The twin turbo-prop multi-purpose SARAS is highly suited for short hops in the commuter role as well as in a long-range high speed cruise in the executive transport role. It can cruise at a maximum speed of 520 km/hr with a ferry range of 1942 kms and an endurance time of 6 hours.

The plane has a span of 14.70 metres, measures 15.02 mtrs and has a height of 5.20 mtrs. It has a maximum take-off weight of 6,100 kg with a fuel capacity of 1326 kg and a maximum payload of 1232 kg. The aircraft requires a take-off distance of 605 mtrs and a landing distance of 671 mtrs. SARAS is powered by two Pratt and Whitney engines. Its commuter version will have 14 economy-class seats, the executive version with luxurious accommodation with 9 deluxe seats, an ambulance version and a combi version with 7 economy class seats and room for mail and light packages.

SARAS has the state-of-the-art Arinc-429 compatible integrated digital avionics system with semi-glass cockpit. Its other special features are pressurized cabin with low cabin noise operable from semi-prepared runways and air fields in hot climatic zones and high altitude areas. It is an all-weather, day-and-night aircraft capable of fully duplicated flight deck and certified for single pilot operation. Low operating cost, ease of maintenance, ruggedness and reliability have been achieved by using appropriate technology in building the aircraft and aligning the systems. Superior aerodynamics, efficient high lift system, a reliable power plant, selective use of composite materials, integrated digital avionics and a structure designed for 30,000 hours of flying make the aircraft one of the best in its class.

A judicious combination of aluminum alloy and composite material make the plane sturdy with fail-safe parts and components used in all primary structures and major attachments. The damage tolerance concept has been incorporated in its design. The avionic systems of SARAS have the get-you-home type backup. Its flight control systems include a primary flying control, manually actuated and a three axis integrated auto-pilot system. It can fly at an altitude of 10.5 kms.
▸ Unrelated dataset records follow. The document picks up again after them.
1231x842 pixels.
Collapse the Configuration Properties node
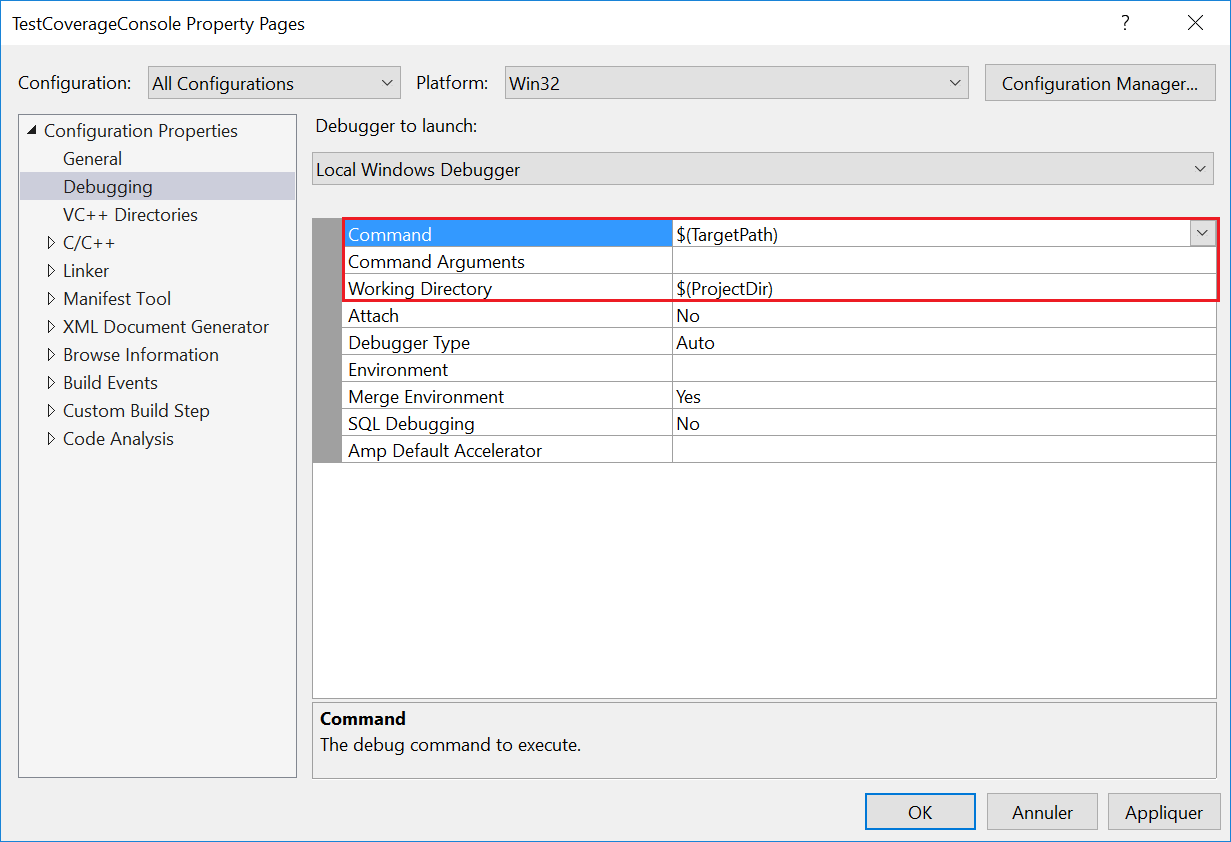pos(32,131)
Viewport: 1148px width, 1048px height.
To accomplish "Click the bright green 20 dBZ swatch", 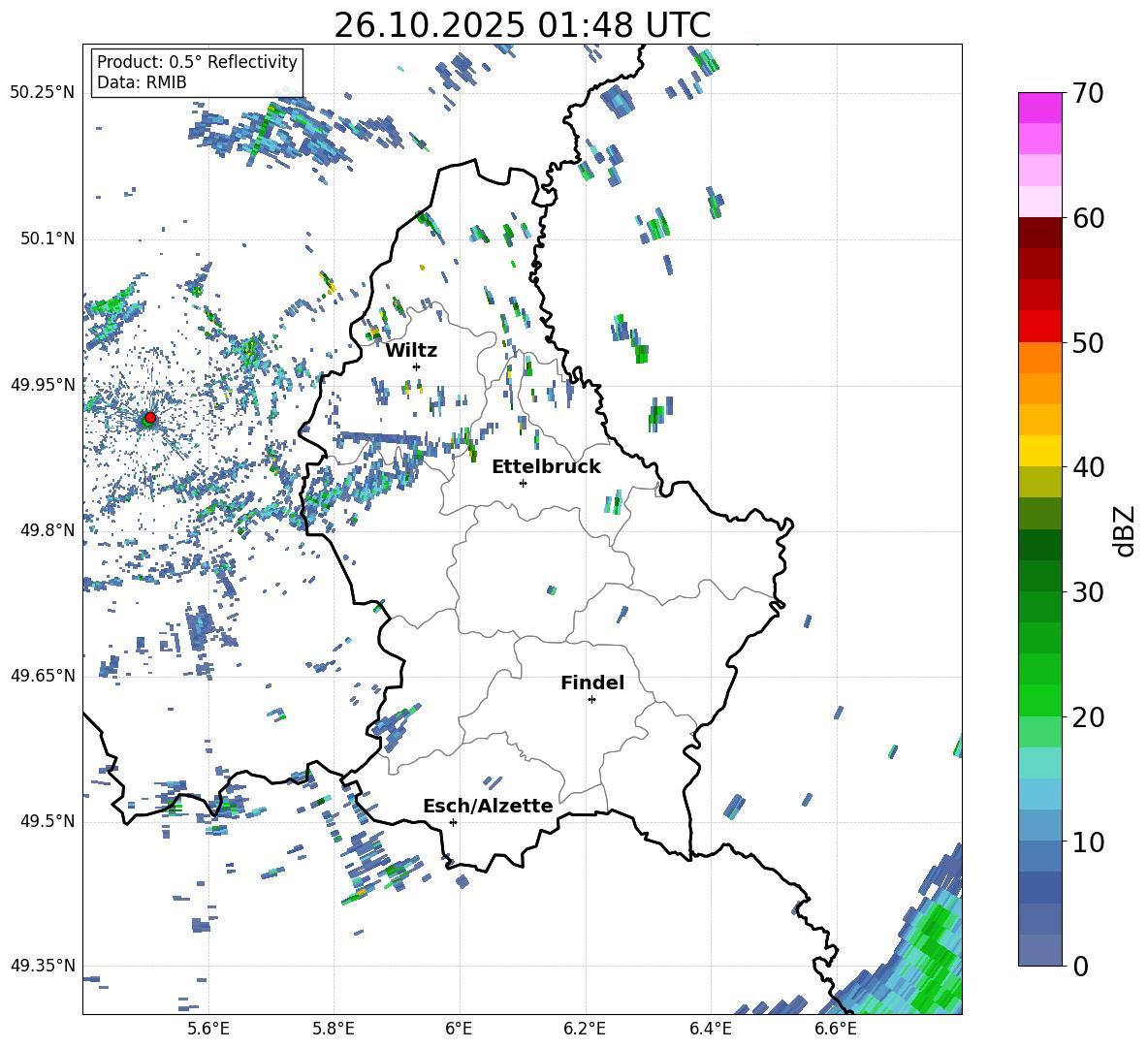I will (x=1040, y=700).
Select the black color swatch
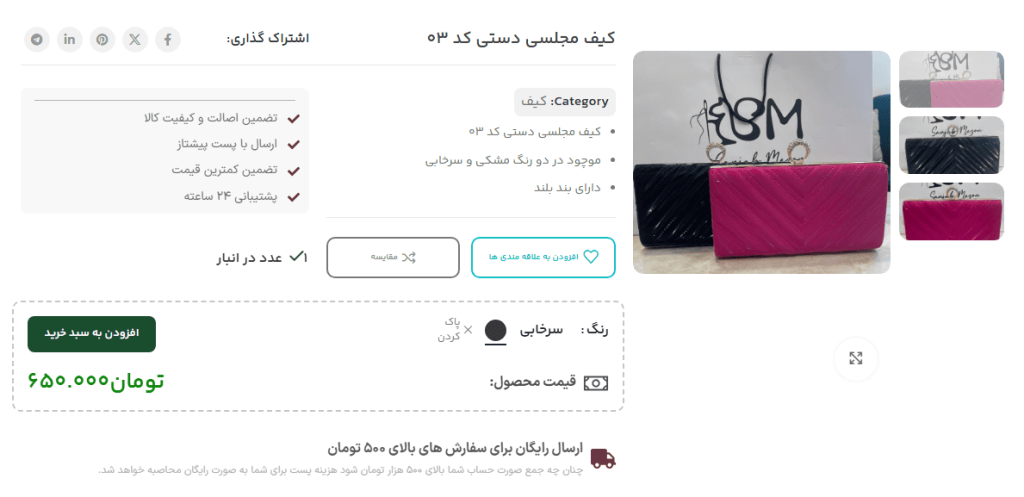Screen dimensions: 1024x497 496,331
After the roll out and ground testings the DG Civil Aviation will have to be approached for clearance of the test flight. Everything going well, its first test flight would take place in the third quarter of the year. The cost and economics will be worked out in due course. The NAL which built this plane was also associated in many ways in the production of the Light Combat Aircraft (LCA), currently undergoing successful test flights and already catching world-wide attention. (PIB Features)

*Information Officer, PIB, New Delhi.